Esta abertura, esta brecha efectuada en su espíritu, Boehme la mira como la obra del Señor, el principio del proceso de renovación completa del ser, el comienzo del nuevo nacimiento sin el cual no hay vida espiritual real. Si Boehme está de acuerdo con la idea de la plena eficacia de la redención obtenida por los pecadores, de una vez por todas, durante el sacrificio sangriento y único del Cristo sobre la Cruz, es decir, la posesión de la entera liberación para los hombres de las consecuencias de sus pecados y del don gratuito de la Salvación para aquellos que acepten a Jesús como Salvador, considera, en cambio, que esta gracia sobrenatural, para ser eficaz, debe ser recibida imperativamente por un hombre transformado, regenerado. El estado de muerte espiritual en el que se encuentran los hombres frente a Dios Santo establece en efecto tal separación, tal distancia infranqueable entre los seres y la divinidad, entre las miserables criaturas culpables y el Dios Santo, que no es suficiente saberse salvado por el efecto de una pasiva recepción de la potencia redentora del Cristo, hay que renacer necesariamente consciente y voluntariamente a una nueva vida.

Es cierto que el perdón de los pecados fue conseguido perfectamente en el Gólgota, puesto que el Señor Jesús se entregó en pura, muy humilde y adorable víctima propiciatoria, “el Cristo murió por nuestros pecados” (I Corintios 15:3). Y a este título, la obra de salvación ya no está por esperar, ya se realizó. Pero le queda al hombre aceptar dejarse engendrar según “otro orden de cosas”, según el orden sublime e inefable del espíritu.

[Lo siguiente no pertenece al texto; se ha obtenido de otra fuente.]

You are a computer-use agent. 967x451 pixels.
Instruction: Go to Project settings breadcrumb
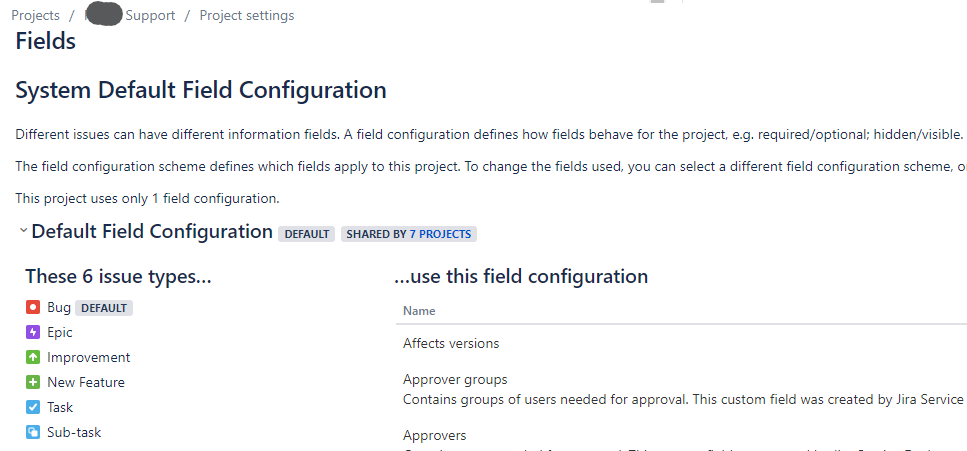pyautogui.click(x=247, y=15)
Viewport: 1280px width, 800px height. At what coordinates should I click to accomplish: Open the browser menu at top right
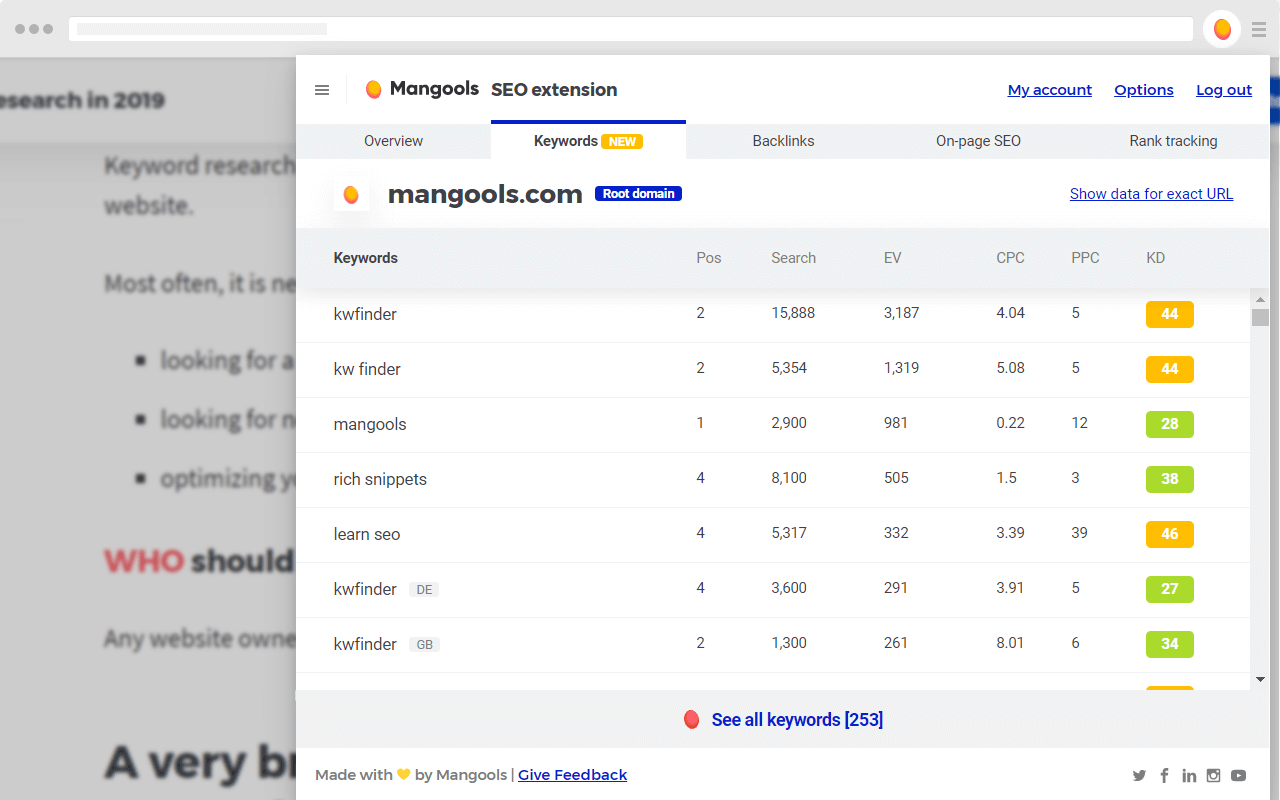[1258, 29]
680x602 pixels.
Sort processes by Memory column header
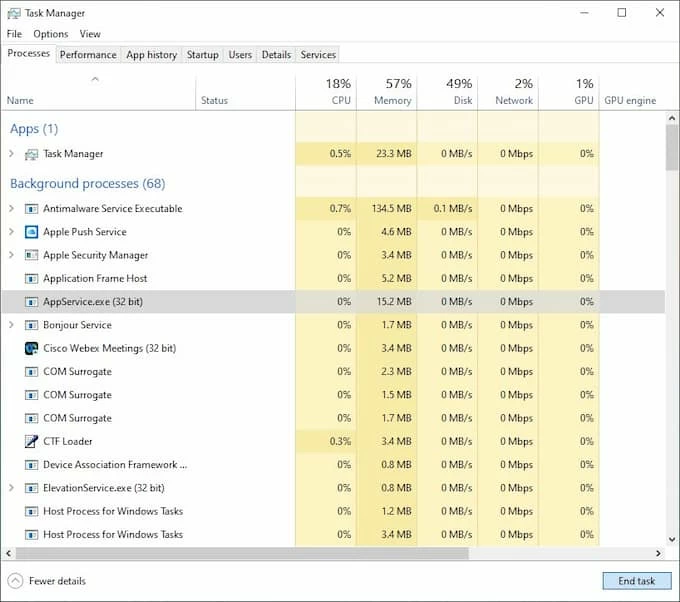(385, 91)
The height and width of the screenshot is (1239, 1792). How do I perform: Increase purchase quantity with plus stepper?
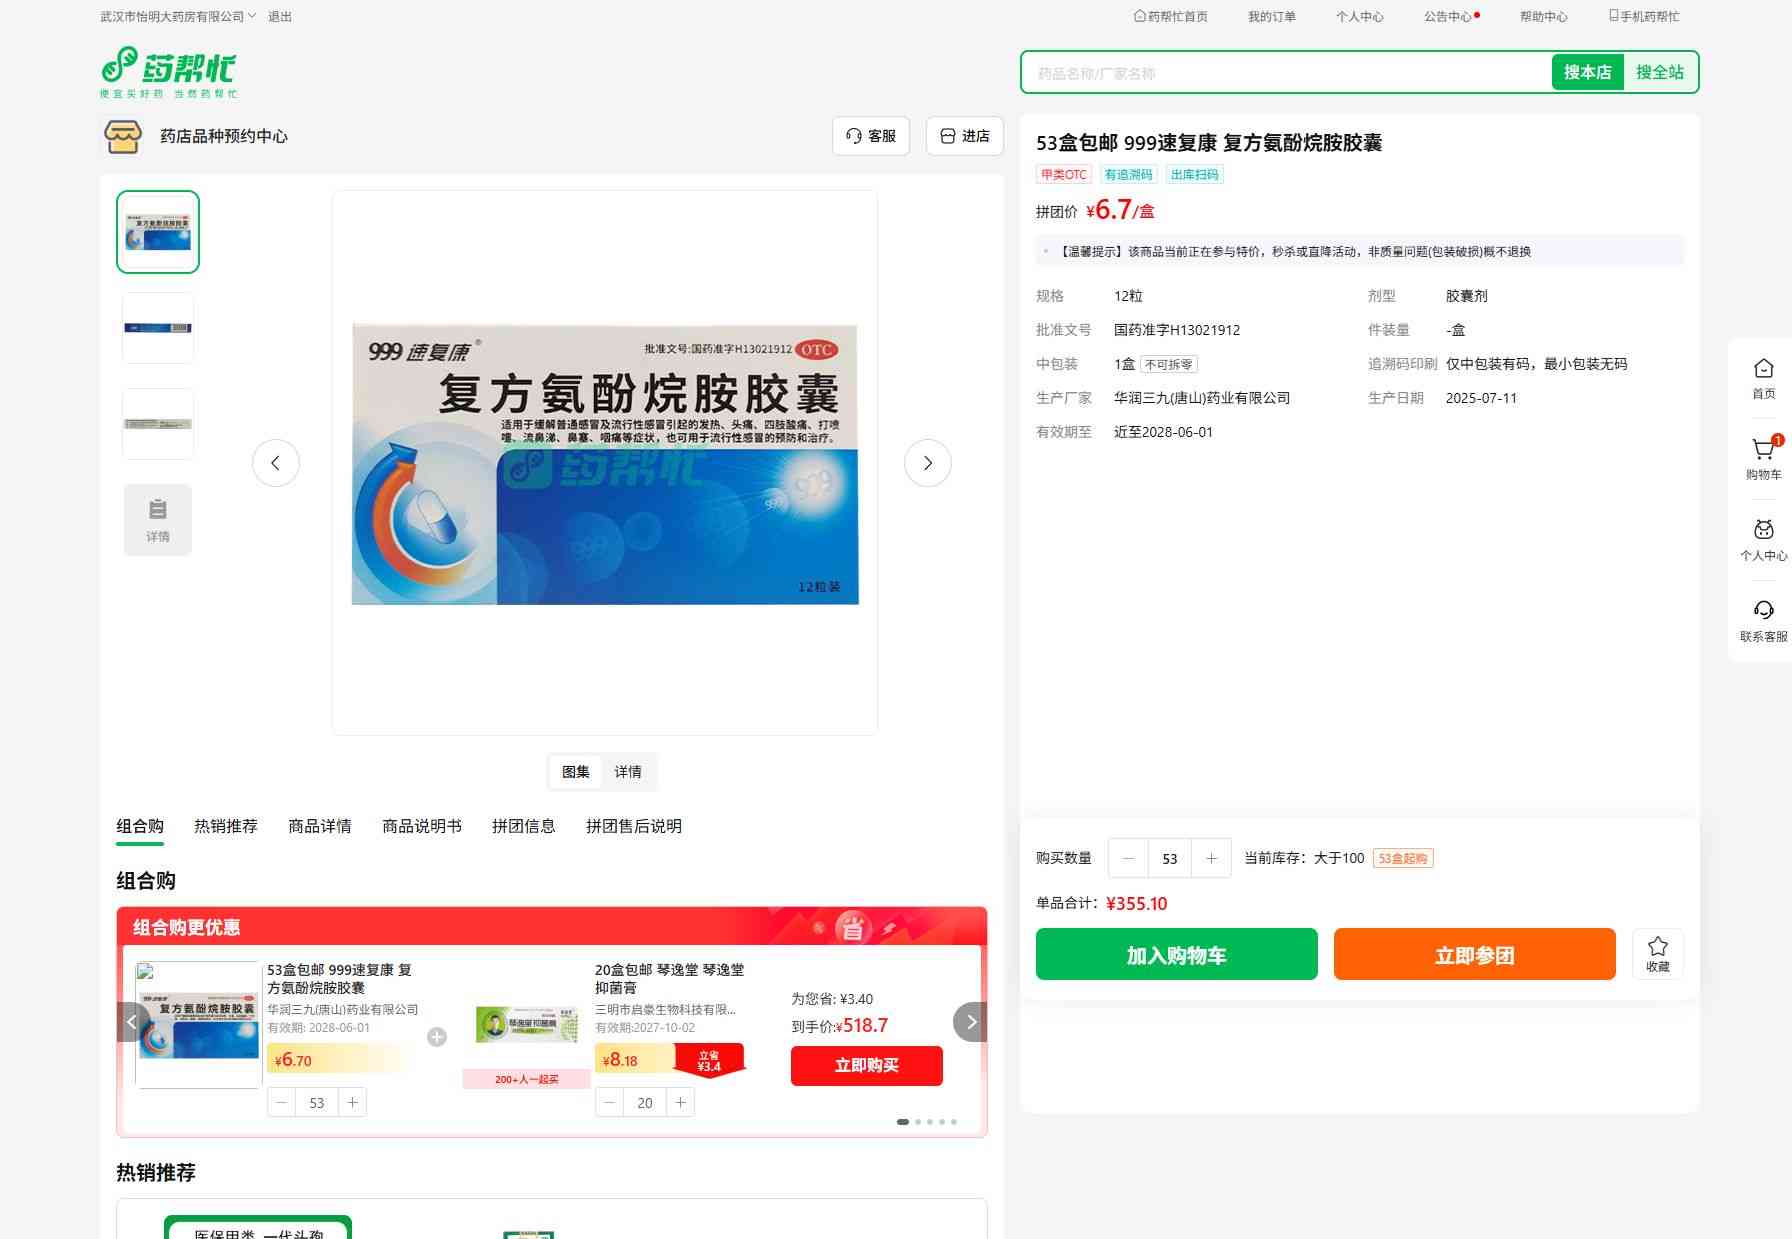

Es importante, pues, para cada uno, y esto podría ser el sentido de la vía iniciática, pasar del camino de la redención al de la iluminación, es decir, concreta y realmente, abrirse al fuego transformador, regenerador y trastornador del Espíritu en nosotros.

Aceptar ser “horadado” por el Espíritu, aceptar pasar por la vía de la iluminación, dejarse atravesar por el Espíritu, es así cómo comprometer verdaderamente el ser en dirección a la Luz, es osar la “de-creación” según la bella expresión de Simone Weil (1900-1943) de los límites que obstaculizan la recepción de las luces del Ser, puesto que, para retomar la palabra de Nicolás Berdiaev 1874-1948, “si el hombre espera el nacimiento de Dios en él, Dios espera el nacimiento en él del hombre. Y es desde esta profundidad desde donde se debe plantear el problema de la creación” (Autobiografía, 1968), problema extraordinariamente misterioso de la creación verdadera que es el de la generación espiritual.